Exercise: Output the exact lines that start at the one containing "Given: Open the FFT Size dropdown" and continue to the last line of the entries below; do not output pictures.
[[ Source material, beginning ]]
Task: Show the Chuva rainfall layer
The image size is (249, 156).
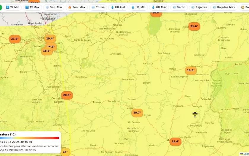Action: [x=98, y=7]
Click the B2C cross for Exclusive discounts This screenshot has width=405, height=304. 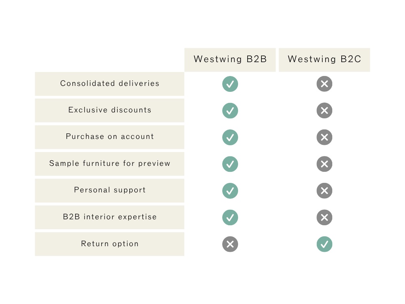point(324,111)
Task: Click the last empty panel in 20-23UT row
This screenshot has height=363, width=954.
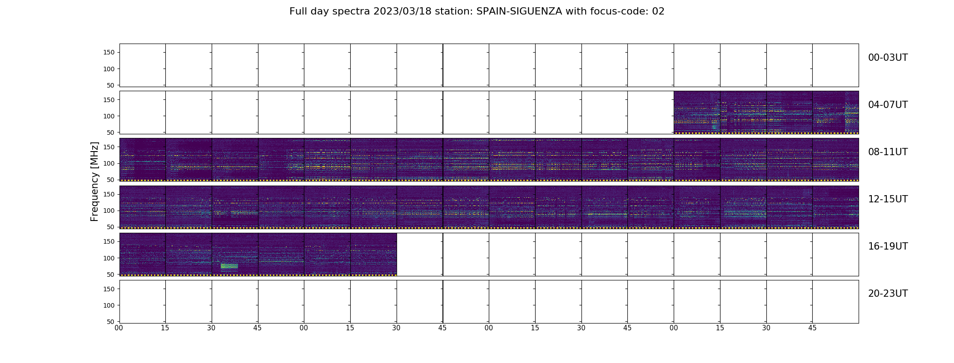Action: [x=835, y=301]
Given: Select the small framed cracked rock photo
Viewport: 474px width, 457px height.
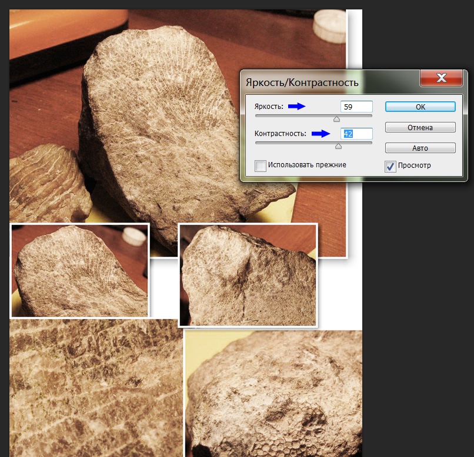Looking at the screenshot, I should click(248, 275).
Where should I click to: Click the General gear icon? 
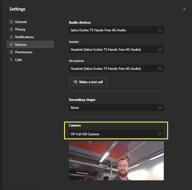11,22
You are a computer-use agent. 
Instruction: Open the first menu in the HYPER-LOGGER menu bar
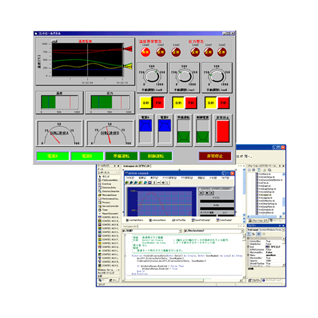coord(130,178)
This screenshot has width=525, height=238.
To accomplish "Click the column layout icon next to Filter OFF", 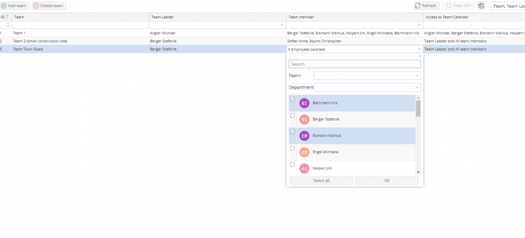I will tap(481, 6).
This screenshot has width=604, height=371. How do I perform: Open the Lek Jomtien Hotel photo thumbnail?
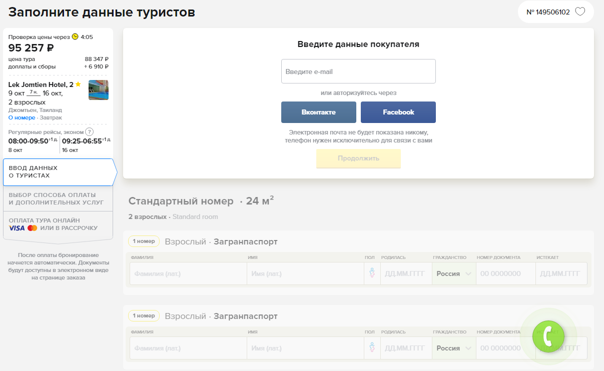click(x=99, y=90)
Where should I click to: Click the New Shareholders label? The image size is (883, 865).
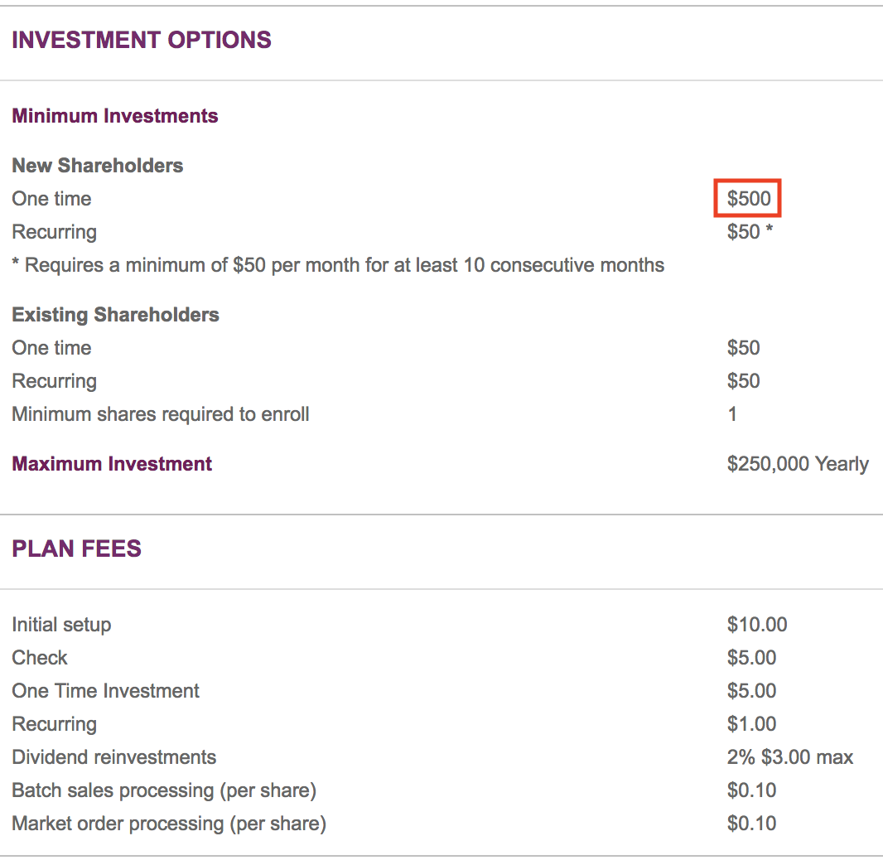pyautogui.click(x=98, y=165)
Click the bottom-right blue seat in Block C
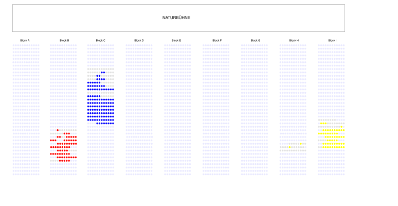Viewport: 398px width, 206px height. click(113, 124)
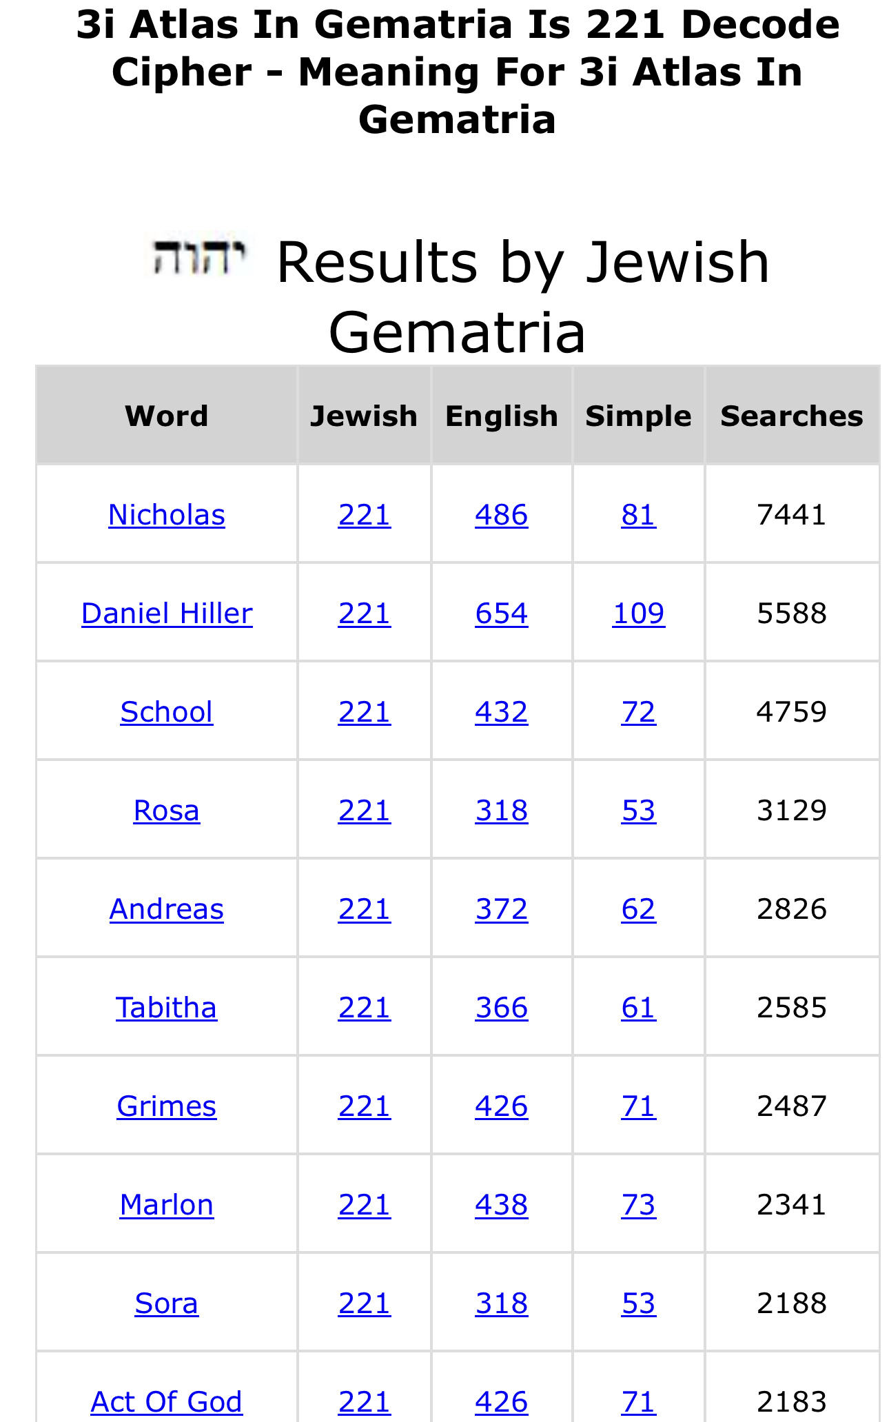Click School English value 432
Viewport: 889px width, 1422px height.
click(x=502, y=712)
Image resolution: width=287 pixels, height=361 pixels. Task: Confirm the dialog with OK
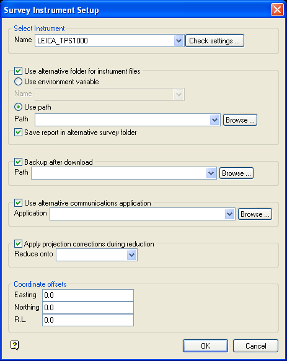(x=205, y=346)
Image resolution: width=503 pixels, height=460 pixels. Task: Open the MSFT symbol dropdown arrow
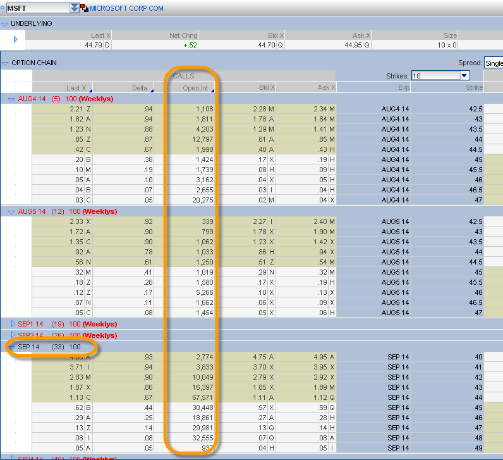coord(75,8)
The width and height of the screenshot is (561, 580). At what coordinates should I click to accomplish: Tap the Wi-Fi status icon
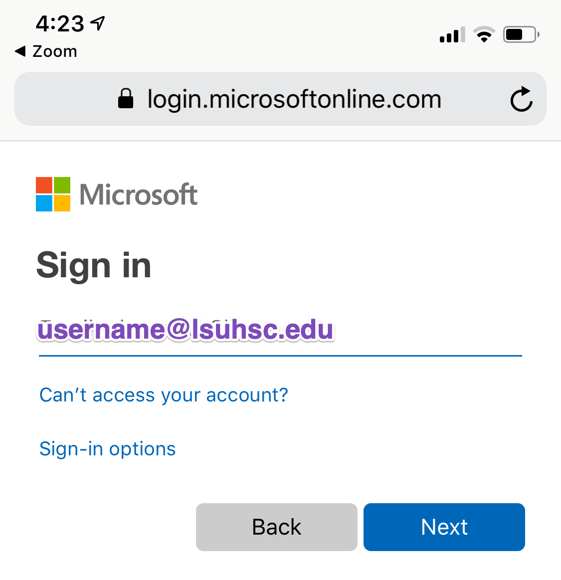point(484,34)
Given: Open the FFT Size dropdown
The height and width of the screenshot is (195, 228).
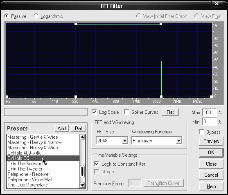Looking at the screenshot, I should 124,140.
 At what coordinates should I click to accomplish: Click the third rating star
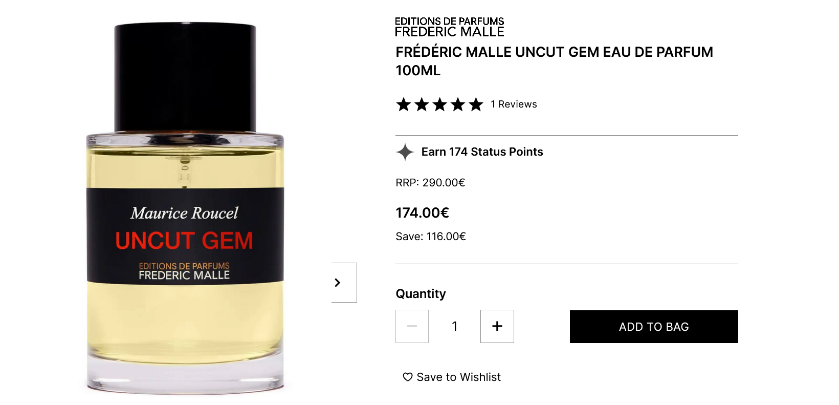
[[ Source material, end ]]
The answer:
Given: Open the FFT Size dropdown
The height and width of the screenshot is (195, 228).
Looking at the screenshot, I should 124,140.
 At what coordinates should I click to accomplish: Click the third rating star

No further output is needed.